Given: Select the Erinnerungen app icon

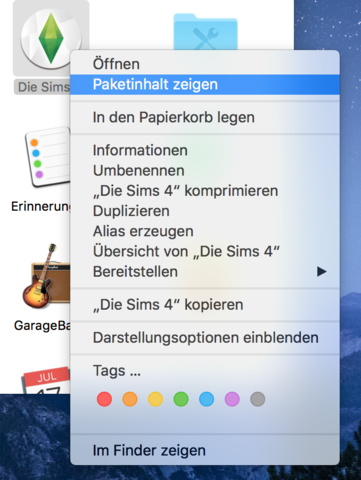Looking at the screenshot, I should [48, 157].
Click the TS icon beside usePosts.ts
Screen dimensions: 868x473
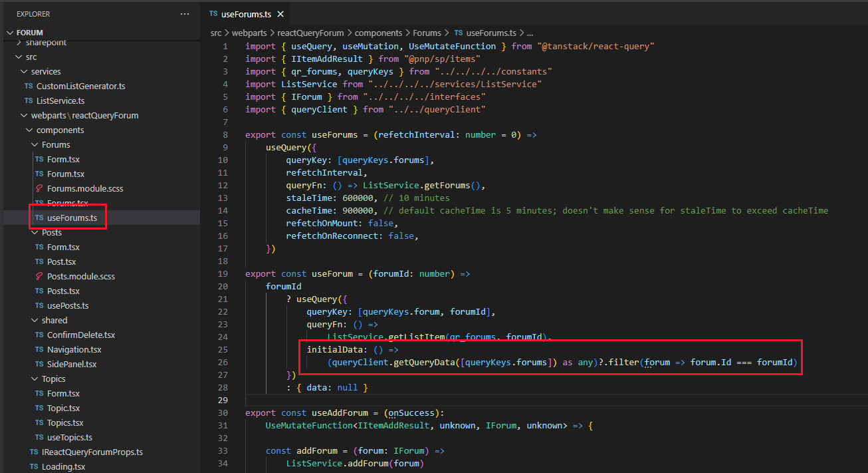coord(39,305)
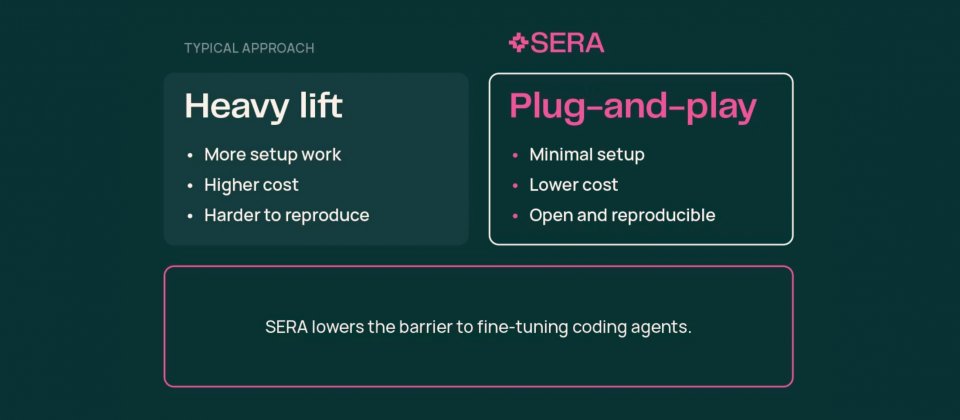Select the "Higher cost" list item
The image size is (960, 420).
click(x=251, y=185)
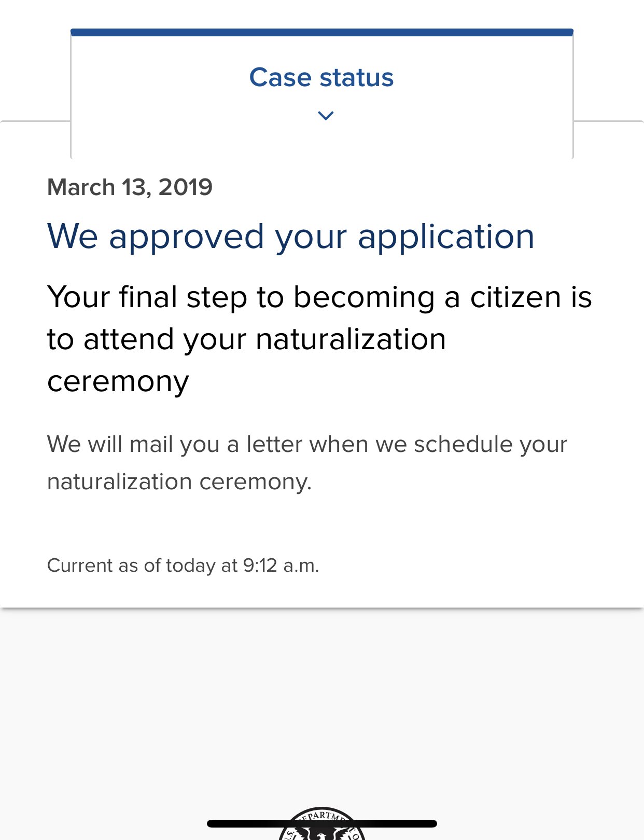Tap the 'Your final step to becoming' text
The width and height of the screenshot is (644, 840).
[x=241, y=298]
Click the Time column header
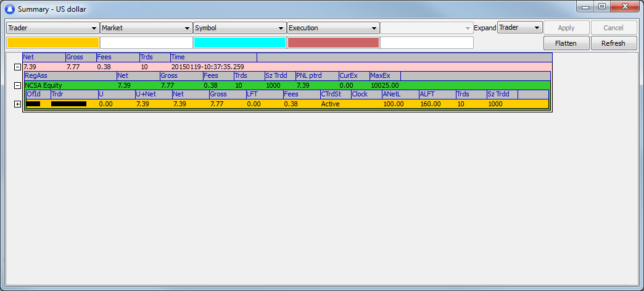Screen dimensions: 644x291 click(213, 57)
---
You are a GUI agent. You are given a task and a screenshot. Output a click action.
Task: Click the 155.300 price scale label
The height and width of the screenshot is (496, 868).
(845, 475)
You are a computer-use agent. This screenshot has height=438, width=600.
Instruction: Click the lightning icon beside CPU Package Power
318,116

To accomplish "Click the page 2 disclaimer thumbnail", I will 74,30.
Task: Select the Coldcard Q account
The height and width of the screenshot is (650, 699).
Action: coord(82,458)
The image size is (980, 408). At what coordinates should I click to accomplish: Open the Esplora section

• TASK:
The lines to return are those holding the string "agent" anywhere in the listing above.

• YOUR RESPONSE:
You are a GUI agent. You are given a task and a screenshot. Output a click action.
You are a computer-use agent. This screenshot has height=438, width=600.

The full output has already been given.